The hallucinating engine
Now, however, Tsao wants to address the even bigger picture of how the brain captures the entirety of the world, rather than just how it decodes objects. This means understanding not just how visual and other sensory information flowing into the brain is processed, but also how high-level knowledge, which experience has embedded deep in the brain, affects perception. “Think about how we know that a blurry blob on a lake is likely to be a duck,” she says.
The brain is not just a sequence of passive sieves fishing out faces, food or ducks, she says, “but a hallucinating engine that is generating a version of reality based on the current best internal model of the world”. Her ideas draw on Bayesian inference theory; only by combining perception with high-level knowledge can the brain arrive at the best possible understanding of reality, she says.
One possible mechanism is a long-debated theory called predictive processing, which is currently attracting interest among neuroscientists. Predictive processing holds that the brain operates by predicting how its immediate surroundings will change millisecond by millisecond, and comparing that prediction with the information it receives through the various senses.

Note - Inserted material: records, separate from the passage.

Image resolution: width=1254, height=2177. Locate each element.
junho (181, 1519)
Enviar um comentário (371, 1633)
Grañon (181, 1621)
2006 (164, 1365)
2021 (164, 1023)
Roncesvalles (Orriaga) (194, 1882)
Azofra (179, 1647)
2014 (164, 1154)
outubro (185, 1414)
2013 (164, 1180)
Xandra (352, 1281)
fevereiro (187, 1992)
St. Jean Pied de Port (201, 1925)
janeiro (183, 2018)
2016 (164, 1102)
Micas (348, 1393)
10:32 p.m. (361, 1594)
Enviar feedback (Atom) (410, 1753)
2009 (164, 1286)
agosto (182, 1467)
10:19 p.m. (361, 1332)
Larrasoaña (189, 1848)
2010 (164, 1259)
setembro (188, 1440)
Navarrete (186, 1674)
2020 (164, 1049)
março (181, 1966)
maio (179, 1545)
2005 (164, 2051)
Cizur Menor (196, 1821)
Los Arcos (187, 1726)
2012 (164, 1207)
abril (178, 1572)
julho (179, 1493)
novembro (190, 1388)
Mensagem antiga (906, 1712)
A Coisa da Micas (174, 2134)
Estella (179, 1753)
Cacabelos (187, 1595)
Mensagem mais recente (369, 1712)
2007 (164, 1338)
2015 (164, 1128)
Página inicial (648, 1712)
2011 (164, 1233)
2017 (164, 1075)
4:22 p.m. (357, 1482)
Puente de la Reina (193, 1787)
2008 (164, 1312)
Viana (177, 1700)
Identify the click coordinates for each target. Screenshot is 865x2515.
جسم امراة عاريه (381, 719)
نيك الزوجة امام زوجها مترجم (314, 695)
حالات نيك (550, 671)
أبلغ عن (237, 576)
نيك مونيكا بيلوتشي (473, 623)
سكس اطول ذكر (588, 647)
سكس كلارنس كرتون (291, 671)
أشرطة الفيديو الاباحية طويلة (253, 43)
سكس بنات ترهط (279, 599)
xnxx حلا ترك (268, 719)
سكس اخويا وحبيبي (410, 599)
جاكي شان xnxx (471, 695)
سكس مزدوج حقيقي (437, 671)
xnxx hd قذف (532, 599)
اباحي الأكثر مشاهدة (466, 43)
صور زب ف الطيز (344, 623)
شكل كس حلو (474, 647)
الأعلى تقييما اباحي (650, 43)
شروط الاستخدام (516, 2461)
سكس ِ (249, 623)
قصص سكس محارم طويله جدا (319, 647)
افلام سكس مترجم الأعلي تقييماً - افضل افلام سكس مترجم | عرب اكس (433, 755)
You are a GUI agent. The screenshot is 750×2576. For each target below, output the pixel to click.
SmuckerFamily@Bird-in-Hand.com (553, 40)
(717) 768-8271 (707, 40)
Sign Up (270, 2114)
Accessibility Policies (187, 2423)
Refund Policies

It uses any mismatch — ‘prediction error’ — to update its model of the world.
To find out what’s going on, Tsao wants to learn how the hallucinating engine of the brain is wired. But unsure of which approach will work best, she’s trying several simultaneously and recording from ever deeper parts of the brain.
One of her methods involves probing optical illusions, such as the famous face–vase picture. The brain automatically flips between the two perceptions after some seconds of staring at it. By recording single neurons as monkeys stare at the picture, Tsao is trying to identify where and how the flip happens in the brain, and how it resets the internal representation of the world. Another method involves showing a monkey a picture of a familiar face, then morphing it into another familiar face, while recording in the brain. The primate’s brain will automatically try to categorize a face as familiar, and at a precise point it will switch its perception of which of the two individuals it is seeing. “Ten years ago, no one would have known where to start investigating these phenomena because we didn’t know where faces — or vases — were processed in the brain,” says Tsao. Now that both location and code are known, “we can ask questions about exactly what changes as perception shifts”.
The approach in non-human primates “has a lot of potential”, says Keller, who studies predictive coding in the mouse visual cortex. Mice have a limited internal model of the world, he says, and it is unclear whether results from the mouse will be applicable to people. Although he and others can study predictive coding in the human brain using fMRI and electroencephalograms, such techniques will allow only a superficial inspection. “We won’t be able to get at the mechanism, or how it is implemented, in the human like Doris will be able to.”
Tsao continues to probe deeper into the brain in search of the sort of beautiful equations that her father inspired her with when she was young. She no longer has to hide her excitement, however. Now, it spreads across her entire face.
Nature 564, 176-179 (2018)